Dataset excerpts
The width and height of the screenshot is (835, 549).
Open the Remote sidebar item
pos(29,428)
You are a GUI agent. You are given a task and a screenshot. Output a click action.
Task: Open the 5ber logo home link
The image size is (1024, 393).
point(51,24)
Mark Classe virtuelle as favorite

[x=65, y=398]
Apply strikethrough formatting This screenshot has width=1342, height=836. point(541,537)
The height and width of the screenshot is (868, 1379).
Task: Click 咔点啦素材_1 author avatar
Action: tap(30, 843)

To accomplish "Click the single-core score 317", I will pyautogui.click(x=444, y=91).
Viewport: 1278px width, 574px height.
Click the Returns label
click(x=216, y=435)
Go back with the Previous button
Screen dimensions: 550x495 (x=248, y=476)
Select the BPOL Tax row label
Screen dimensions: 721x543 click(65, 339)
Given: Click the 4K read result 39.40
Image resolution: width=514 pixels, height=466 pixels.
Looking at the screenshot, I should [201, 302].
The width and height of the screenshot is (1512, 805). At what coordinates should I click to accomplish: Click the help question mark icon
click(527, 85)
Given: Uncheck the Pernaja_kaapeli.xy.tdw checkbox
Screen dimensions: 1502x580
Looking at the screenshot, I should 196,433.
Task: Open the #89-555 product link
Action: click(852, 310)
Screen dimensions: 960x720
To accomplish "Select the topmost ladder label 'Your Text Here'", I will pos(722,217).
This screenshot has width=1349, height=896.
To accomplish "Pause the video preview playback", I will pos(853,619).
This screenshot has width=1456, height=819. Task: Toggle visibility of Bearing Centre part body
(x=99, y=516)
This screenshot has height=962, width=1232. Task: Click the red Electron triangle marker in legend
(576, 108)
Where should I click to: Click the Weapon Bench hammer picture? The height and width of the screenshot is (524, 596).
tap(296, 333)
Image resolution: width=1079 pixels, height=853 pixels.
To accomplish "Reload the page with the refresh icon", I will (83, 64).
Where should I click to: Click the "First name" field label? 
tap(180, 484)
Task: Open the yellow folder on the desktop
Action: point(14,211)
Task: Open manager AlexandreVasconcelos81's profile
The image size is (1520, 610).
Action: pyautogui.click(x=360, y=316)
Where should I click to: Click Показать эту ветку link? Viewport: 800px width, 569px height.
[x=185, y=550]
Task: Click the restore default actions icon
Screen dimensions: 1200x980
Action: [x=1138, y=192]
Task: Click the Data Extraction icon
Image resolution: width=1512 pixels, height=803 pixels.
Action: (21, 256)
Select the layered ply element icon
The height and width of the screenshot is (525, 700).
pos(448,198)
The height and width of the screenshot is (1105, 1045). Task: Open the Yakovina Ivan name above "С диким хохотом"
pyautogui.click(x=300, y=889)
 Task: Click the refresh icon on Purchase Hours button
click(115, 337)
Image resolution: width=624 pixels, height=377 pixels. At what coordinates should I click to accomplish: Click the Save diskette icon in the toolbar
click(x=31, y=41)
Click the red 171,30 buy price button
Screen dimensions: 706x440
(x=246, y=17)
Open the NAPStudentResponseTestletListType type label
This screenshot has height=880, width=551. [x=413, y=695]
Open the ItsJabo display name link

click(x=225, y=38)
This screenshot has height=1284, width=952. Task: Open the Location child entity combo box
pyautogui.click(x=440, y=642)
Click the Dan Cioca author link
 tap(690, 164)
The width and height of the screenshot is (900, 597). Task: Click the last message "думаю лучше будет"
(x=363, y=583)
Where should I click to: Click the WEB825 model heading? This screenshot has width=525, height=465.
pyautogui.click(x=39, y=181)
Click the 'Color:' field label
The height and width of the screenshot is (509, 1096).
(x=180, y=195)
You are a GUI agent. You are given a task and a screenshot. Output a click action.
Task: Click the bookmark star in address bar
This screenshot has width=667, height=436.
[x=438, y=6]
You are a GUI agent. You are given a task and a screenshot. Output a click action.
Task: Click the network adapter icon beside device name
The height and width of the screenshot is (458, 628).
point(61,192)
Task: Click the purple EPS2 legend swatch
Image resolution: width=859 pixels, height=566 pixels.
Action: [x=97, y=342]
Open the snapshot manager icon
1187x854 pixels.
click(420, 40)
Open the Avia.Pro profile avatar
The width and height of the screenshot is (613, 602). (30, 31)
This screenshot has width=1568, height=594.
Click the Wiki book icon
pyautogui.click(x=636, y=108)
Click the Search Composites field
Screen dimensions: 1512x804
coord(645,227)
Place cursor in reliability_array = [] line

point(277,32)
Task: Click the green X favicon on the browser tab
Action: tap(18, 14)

**To do:** Print the line with "Task: Click the purple EPS2 legend swatch" and every line after it in the entries above, exactly as written. Leave out all other lines.

**Task response:**
Task: Click the purple EPS2 legend swatch
Image resolution: width=859 pixels, height=566 pixels.
Action: [x=97, y=342]
Open the snapshot manager icon
1187x854 pixels.
click(420, 40)
Open the Avia.Pro profile avatar
The width and height of the screenshot is (613, 602). (30, 31)
This screenshot has width=1568, height=594.
Click the Wiki book icon
pyautogui.click(x=636, y=108)
Click the Search Composites field
Screen dimensions: 1512x804
coord(645,227)
Place cursor in reliability_array = [] line

point(277,32)
Task: Click the green X favicon on the browser tab
Action: tap(18, 14)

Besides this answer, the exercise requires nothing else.